O caso não pareceu natural para Raoul, que deixou o teatro às voltas com os mais sombrios pensamentos. Resolveu, acontecesse o que acontecesse, ir atrás de notícias na casa da Sra. Valérius. Por certo se lembrava dos termos enérgicos da carta de Christine, que lhe proibia tentar o que quer que fosse para se encontrar com ela. Mas o que tinha visto em Perros, o que tinha ouvido atrás da porta do camarim, a conversa que tinha tido com Christine à beira da landa, lhe faziam pressentir alguma maquinação que, por ser um pouco diabólica, nem por isso era menos humana. A imaginação exaltada da moça, a sua alma terna e crédula, a educação primitiva que cercara os seus jovens anos com um círculo de lendas, o contínuo pensamento do pai morto e principalmente o estado de sublime êxtase em que a música a mergulhava logo que essa arte se manifestava a ela em certas condições excepcionais — não tinha ele estado em condição de presenciar o fato por ocasião da cena do cemitério? —, tudo isso lhe aparecia como devendo constituir um terreno moral propício para as iniciativas malfazejas de alguma personagem misteriosa e sem escrúpulos. De quem Christine Daaé estava sendo vítima? Eis a questão muito sensata que Raoul levantava para si mesmo enquanto ia, às pressas, para a casa da Sra. Valérius.
O visconde tinha, com efeito, uma mente das mais sadias. Sem dúvida era poeta e gostava de música no que ela tem de mais alado, era grande aficionado dos contos bretães em que dançam os “korrigans”, e, além de tudo, estava enamorado dessa fadinha do norte que era Christine Daaé; isso não impedia que ele só acreditasse no sobrenatural em matéria de religião e que a história mais fantástica do mundo não seria capaz de fazê-lo esquecer que dois e dois são quatro.
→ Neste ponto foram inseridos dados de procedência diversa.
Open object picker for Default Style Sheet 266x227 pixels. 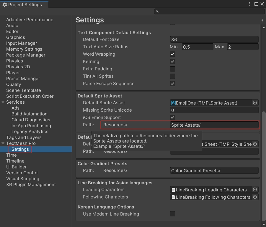[x=255, y=144]

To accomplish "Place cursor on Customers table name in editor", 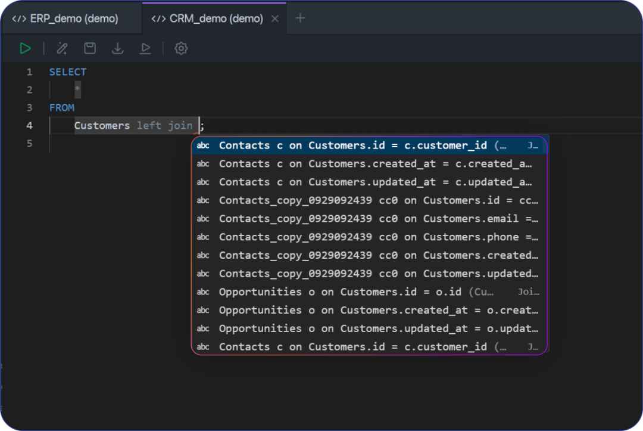I will click(102, 126).
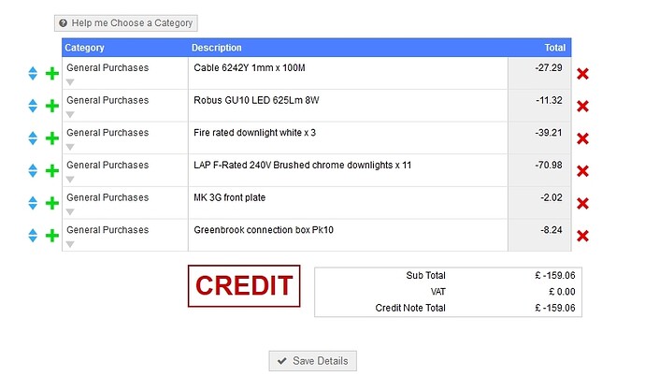Click the Description column header
Image resolution: width=645 pixels, height=376 pixels.
[217, 48]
O que é que ele ia ficar sabendo na casa da Sra. Valérius? Tremia de medo ao tocar a campainha da porta de um pequeno apartamento da rua Notre-Dame-des-Victoires.
A camareira que, uma noite, tinha saído diante dele do camarim de Christine veio abrir-lhe. Ele perguntou se podia ver a Sra. Valérius. Foi-lhe respondido que ela estava adoentada, de cama, e impossibilitada de “receber”.
— Faça chegar a ela o meu cartão — pediu ele.
Não esperou por muito tempo. A camareira voltou e fê-lo entrar numa pequena sala de visitas bastante escura e sumariamente mobiliada onde os dois retratos, um do professor Valérius e outro do Sr. Daaé, estavam colocados frente a frente.
— Minha senhora se desculpa junto ao senhor visconde — disse a doméstica. — Ela só poderá recebê-lo no seu quarto, pois as pobres pernas já não a podem sustentar.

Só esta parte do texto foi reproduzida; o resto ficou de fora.